LIMSI-CNRS, France.
J Am Med Inform Assoc. 2010 Sep-Oct;17(5):555-8. doi: 10.1136/jamia.2010.003962.
While essential for patient care, information related to medication is often written as free text in clinical records and, therefore, difficult to use in computerized systems. This paper describes an approach to automatically extract medication information from clinical records, which was developed to participate in the i2b2 2009 challenge, as well as different strategies to improve the extraction.

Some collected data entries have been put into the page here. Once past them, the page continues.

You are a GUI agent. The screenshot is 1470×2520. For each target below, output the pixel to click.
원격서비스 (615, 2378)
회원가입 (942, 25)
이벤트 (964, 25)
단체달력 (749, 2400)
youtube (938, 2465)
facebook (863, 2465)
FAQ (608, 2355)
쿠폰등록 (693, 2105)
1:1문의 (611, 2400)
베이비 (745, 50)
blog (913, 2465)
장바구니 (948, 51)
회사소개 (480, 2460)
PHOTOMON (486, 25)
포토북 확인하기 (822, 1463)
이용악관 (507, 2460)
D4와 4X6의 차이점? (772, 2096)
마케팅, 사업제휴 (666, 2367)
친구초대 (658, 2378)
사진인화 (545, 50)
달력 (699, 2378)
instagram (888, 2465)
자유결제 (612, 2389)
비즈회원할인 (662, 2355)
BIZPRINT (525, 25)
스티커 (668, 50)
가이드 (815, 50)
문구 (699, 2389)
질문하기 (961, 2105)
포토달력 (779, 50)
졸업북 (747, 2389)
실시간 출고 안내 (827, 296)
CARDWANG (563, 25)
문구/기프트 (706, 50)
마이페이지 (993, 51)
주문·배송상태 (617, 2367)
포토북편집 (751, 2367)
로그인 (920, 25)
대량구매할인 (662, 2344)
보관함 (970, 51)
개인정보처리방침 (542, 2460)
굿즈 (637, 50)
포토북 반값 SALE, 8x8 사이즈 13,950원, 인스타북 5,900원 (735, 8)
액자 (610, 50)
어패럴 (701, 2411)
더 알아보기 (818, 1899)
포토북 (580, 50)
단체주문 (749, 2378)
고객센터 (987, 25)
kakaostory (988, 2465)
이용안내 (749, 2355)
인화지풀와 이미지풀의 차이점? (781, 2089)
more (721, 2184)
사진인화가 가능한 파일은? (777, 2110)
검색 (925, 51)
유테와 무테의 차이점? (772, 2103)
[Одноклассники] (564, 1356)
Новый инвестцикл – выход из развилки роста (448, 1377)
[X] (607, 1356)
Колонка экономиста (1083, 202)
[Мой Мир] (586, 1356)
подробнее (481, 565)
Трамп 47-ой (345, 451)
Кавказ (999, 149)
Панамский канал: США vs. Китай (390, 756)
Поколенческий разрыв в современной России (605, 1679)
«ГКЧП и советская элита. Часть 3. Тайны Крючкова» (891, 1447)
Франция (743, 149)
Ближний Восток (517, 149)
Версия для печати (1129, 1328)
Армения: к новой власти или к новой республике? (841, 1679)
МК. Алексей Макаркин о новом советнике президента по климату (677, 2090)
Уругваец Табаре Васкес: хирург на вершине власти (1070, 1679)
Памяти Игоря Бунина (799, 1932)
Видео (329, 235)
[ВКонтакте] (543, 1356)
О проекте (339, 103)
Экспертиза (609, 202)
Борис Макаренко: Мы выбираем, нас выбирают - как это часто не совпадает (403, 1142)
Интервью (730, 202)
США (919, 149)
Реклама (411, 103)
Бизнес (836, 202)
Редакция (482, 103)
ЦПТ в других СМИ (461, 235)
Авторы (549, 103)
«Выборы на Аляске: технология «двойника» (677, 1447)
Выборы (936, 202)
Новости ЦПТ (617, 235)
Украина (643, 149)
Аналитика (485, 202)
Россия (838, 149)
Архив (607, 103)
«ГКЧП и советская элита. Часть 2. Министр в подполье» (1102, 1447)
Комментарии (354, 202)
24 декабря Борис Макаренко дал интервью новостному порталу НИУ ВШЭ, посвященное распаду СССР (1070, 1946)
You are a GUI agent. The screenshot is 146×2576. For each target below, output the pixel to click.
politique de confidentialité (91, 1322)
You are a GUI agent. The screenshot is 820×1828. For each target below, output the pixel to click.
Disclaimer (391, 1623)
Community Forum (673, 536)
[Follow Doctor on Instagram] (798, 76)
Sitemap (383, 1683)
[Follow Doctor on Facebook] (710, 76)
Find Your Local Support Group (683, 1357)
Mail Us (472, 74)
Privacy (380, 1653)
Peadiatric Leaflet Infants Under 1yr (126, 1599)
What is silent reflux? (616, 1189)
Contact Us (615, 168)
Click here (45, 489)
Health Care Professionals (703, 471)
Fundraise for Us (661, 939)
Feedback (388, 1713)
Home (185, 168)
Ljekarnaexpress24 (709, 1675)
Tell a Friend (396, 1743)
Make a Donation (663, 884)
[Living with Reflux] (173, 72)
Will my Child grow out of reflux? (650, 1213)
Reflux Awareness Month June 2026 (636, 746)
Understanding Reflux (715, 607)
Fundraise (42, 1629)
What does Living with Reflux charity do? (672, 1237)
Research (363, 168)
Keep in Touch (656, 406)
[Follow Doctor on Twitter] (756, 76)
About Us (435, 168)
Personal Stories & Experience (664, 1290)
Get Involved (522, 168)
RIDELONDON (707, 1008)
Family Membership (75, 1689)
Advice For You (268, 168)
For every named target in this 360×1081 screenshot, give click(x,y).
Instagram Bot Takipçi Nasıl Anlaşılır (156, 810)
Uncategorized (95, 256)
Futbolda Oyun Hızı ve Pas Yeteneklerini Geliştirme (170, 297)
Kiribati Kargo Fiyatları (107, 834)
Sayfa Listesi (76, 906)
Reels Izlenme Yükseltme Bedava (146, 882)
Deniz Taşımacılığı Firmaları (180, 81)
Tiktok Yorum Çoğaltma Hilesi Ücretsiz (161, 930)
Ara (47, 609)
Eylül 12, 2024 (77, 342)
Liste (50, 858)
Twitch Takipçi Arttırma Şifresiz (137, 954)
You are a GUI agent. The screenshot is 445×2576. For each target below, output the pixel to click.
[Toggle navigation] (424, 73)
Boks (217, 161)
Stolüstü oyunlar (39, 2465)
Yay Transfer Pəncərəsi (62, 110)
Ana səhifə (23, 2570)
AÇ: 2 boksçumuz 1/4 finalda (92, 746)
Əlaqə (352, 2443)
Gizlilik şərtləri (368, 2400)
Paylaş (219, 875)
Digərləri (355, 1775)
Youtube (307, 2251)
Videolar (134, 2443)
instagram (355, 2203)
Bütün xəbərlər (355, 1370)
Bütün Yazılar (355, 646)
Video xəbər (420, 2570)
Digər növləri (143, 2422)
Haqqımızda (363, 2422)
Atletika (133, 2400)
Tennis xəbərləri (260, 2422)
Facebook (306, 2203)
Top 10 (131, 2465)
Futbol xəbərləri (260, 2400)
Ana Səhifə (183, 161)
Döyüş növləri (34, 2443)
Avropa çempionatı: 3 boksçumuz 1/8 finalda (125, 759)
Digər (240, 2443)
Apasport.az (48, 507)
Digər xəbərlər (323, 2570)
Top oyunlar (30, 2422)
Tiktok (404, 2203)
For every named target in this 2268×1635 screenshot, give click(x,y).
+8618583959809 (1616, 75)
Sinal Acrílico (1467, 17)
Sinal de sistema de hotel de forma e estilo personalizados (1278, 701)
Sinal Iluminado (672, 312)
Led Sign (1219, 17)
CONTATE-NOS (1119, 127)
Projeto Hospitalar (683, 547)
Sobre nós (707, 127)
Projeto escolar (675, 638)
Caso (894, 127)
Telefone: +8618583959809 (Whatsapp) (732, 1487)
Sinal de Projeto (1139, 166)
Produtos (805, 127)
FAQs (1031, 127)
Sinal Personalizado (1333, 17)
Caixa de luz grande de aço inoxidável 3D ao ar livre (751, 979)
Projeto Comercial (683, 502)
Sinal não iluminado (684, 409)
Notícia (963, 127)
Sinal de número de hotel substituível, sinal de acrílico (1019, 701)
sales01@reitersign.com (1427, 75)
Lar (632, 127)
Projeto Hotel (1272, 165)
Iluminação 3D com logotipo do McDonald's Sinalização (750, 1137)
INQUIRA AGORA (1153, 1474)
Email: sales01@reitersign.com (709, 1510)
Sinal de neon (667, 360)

Our approach relies on a semantic lexicon and extraction rules as a two-phase strategy: first, drug names are recognized and, then, the context of these names is explored to extract drug-related information (mode, dosage, etc) according to rules capturing the document structure and the syntax of each kind of information. Different configurations are tested to improve this baseline system along several dimensions, particularly drug name recognition-this step being a determining factor to extract drug-related information. Changes were tested at the level of the lexicons and of the extraction rules.
The initial system participating in i2b2 achieved good results (global F-measure of 77%). Further testing of different configurations substantially improved the system (global F-measure of 81%), performing well for all types of information (eg, 84% for drug names and 88% for modes), except for durations and reasons, which remain problematic.
This study demonstrates that a simple rule-based system can achieve good performance on the medication extraction task. We also showed that controlled modifications (lexicon filtering and rule refinement) were the improvements that best raised the performance.
尽管药物信息对于患者护理至关重要,但这些信息通常以临床记录中的自由文本形式呈现,因此难以在计算机化系统中使用。本文描述了一种从临床记录中自动提取药物信息的方法,该方法是为了参加 i2b2 2009 挑战赛而开发的,同时还介绍了不同的改进策略。
我们的方法依赖于语义词典和提取规则作为两阶段策略:首先识别药物名称,然后根据捕获文档结构和每种信息语法的规则探索这些名称的上下文,以提取与药物相关的信息(方式、剂量等)。测试了不同的配置以沿多个维度改进此基线系统,特别是药物名称识别——这是提取药物相关信息的决定性因素。在词汇和提取规则层面都进行了更改测试。
参与 i2b2 的初始系统取得了良好的结果(总体 F 度量为 77%)。进一步测试不同的配置大大提高了系统的性能(总体 F 度量为 81%),对于所有类型的信息(例如,药物名称为 84%,方式为 88%)都表现良好,除了持续时间和原因,这仍然是个问题。
本研究表明,简单的基于规则的系统可以在药物提取任务中取得良好的性能。我们还表明,受控修改(词汇过滤和规则细化)是提高性能的最佳改进方法。